Some of what we cover is crazy. Some is sad. All of it – combined – makes us all who we are, we guess. We’ve learned not to internalize anything or take things personally. We’re an unusual species, us humans, we’re just its chroniclers.

In the midst of a full-blown news flurry we found ourselves thinking of a dear friend and former colleague, Carole Vernier, whose smoky voice, husky laugh and rapier-wit enthralled us whenever we were lucky enough to run into her at the M&M, a divey newspaper bar down the block from the Chronicle-Examiner buildings in The City.

She was columnist Herb Caen’s assistant and a really swell dame, an honorific she embraced. It was Carole’s job to get to the clubs, opera galas, and speakeasy nightclub shows Herb couldn’t make and she threw herself into her work, creating a small army of devoted tipsters wherever she went – all feeding Caen’s famous three-dot column, of course.

She liked us ’cause we worked at the Hall of Justice – and that place was a News Furnace, we have to say. She’d be set up in the corner booth at the M, clippings and cocktail napkins all around, three martinis in and eager for company, when we walked in.

“Hey, Hot Stuff,” she’d call out over the bar noise (work with us here, we used to cut a rakish figure back in The Day). “What’s doing on police?”

Technically, it was a verboten fraternization, her being with the Chron’s Main Scribbler and all, but Carole was a skillful interrogator.

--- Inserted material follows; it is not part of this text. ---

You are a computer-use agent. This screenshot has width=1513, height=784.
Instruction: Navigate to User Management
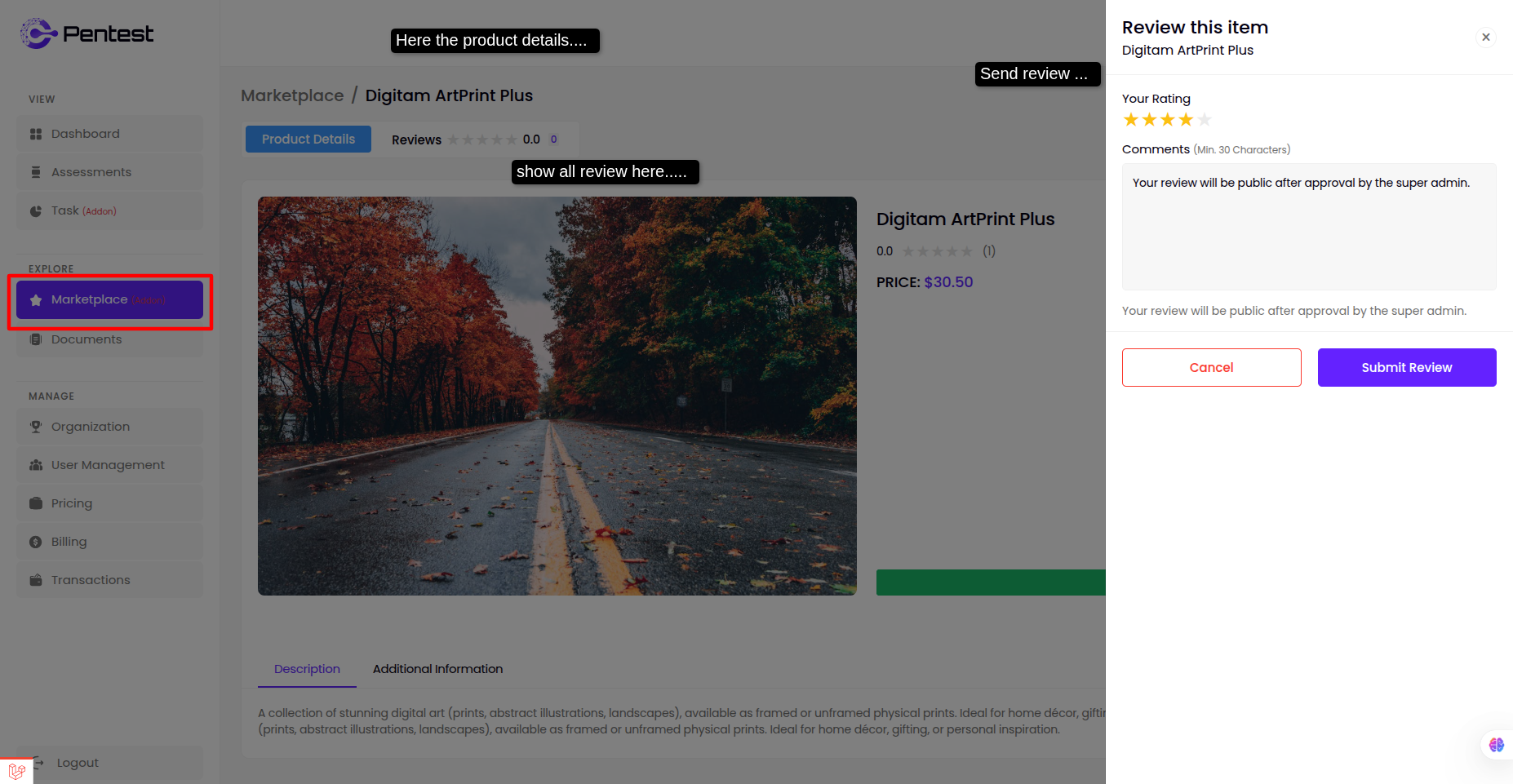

After a couple of rounds and her jaunty storytelling we’d be blabbing our head off and leave the joint wondering if we’d handed her – and by extension, Herb – an item that would come back to haunt us. But she was fun to talk with, and she knew how to develop a source.

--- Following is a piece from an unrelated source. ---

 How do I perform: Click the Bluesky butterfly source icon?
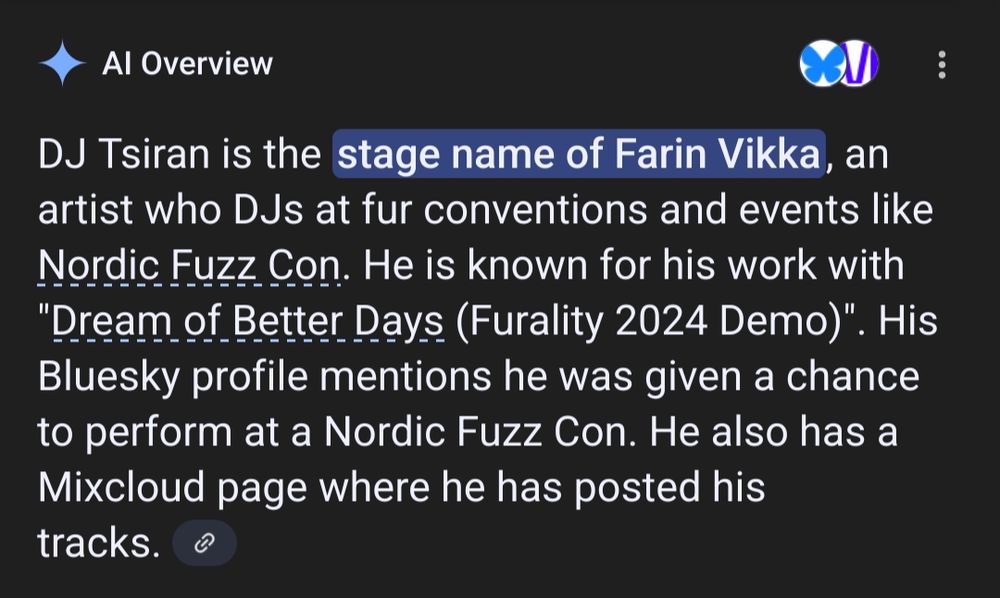click(821, 64)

We thought of her Friday when tips started coming in by text, email and jpg – all in real-time and a long chalk away from the days when a reporter would hand a doorman, bookie or saloon owner a roll of nickels and a whispered direction to “call if you see something funny.”

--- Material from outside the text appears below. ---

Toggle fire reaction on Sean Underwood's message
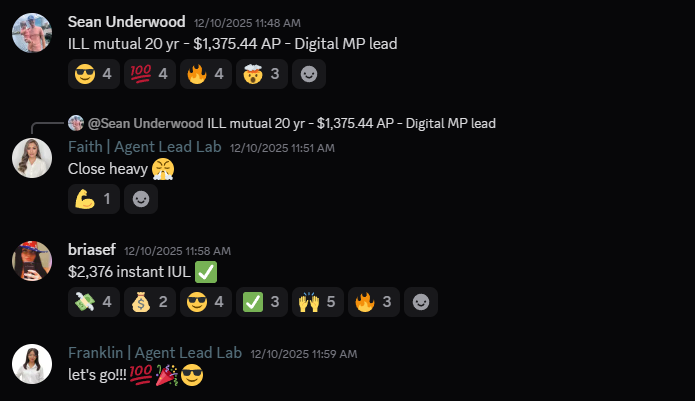Screen dimensions: 695x401 click(x=206, y=74)
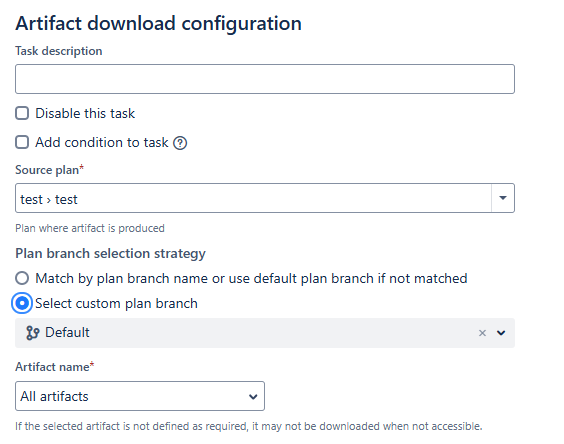
Task: Click the Match by plan branch name label text
Action: tap(251, 278)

Methods have changed, for sure, but the end-game remains the same. Carole would have loved playing as much as we do.

4 COMMENTS

  1. Once upon a time in Berkeley while assiduously not studying, I sent Caen a comment via the US postal service about some absurd comment made by the losing side in a prominent court case of the day…and darn if he didn’t use it. Only did it once. He must have consumed a LOT of material to do what he did every day. And, imagine a comment arriving by US mail and still being fresh enough to use. Things have sped up a bit.